Jefferson drove cabs back in the 1980s -- and decided now to start back up.
"I feel very elated that they finally went through with it. I've been attending all the meetings here at City Hall," said Jefferson.
It's potentially the end of a back-and-forth debate of how the city should regulate the cab industry. Lifting the cap also allows ride-share companies like Uber and Lyft to operate legally in Milwaukee.
Jillian Imilkowski is a Lyft driver and must now pay the same $284 permit fee.
"I'm really impressed with Milwaukee. No lie. I think it's a really progressive decision that they made and really excited for this new technology," said Imilkowski.
There has been some push back from ride-share outfits -- debating their drivers were mostly part-time and shouldn't be regulated the same way.
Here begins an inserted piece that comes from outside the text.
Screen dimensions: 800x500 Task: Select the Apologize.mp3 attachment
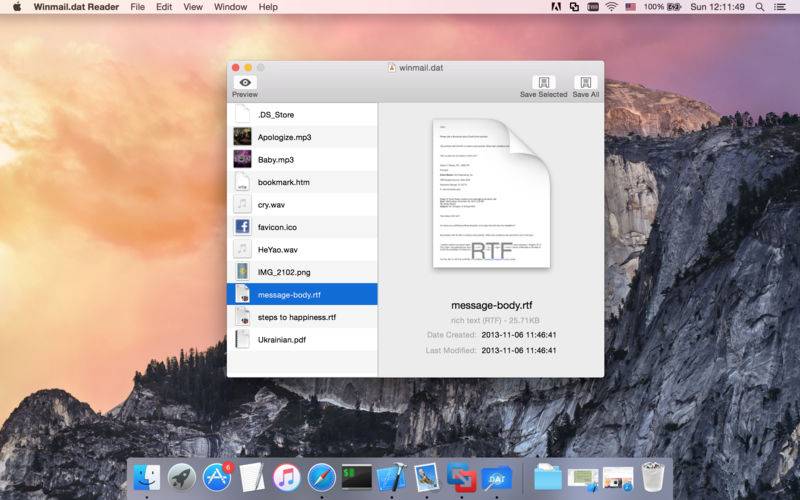click(x=284, y=137)
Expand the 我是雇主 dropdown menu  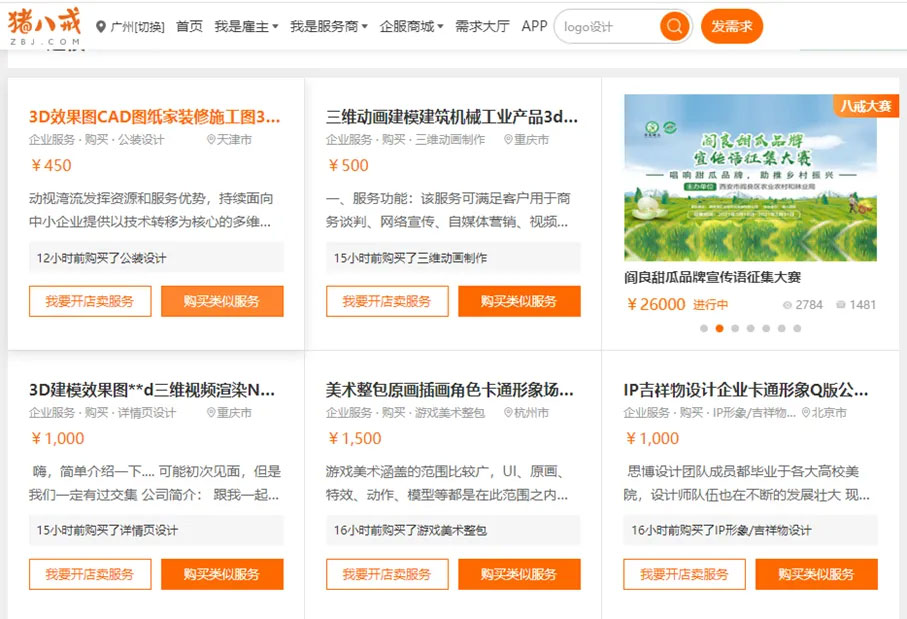(x=246, y=27)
However, Imilkowski says she'll be a full-time Lyft driver.
"I'm so confident in the platform. I've had over 500 Lyfts now and I haven't had any negative experiences," said Imilkowski.
Lifting the cap also meant drivers can now go into business for themselves. It's applauded by drivers, but at the same time leaves some wondering -- are there enough customers to support all the new licenses?
On Wednesday, September 3rd, a federal court judge will hear testimony on how lifting the cap is unfair to the owners of cab companies. The cab companies are arguing that allowing individuals to go into business for themselves will drive out the cab companies.
A lawsuit was filed on August 25th on behalf of taxi cab companies -- calling for a judge to issue a preliminary injunction against the ordinance that lifts the cap.
The Institute for Justice, on behalf of two Milwaukee cab drivers, is moving to intervene in the lawsuit -- saying they will file a motion to have the case dismissed -- upholding the new law that lifts the cap.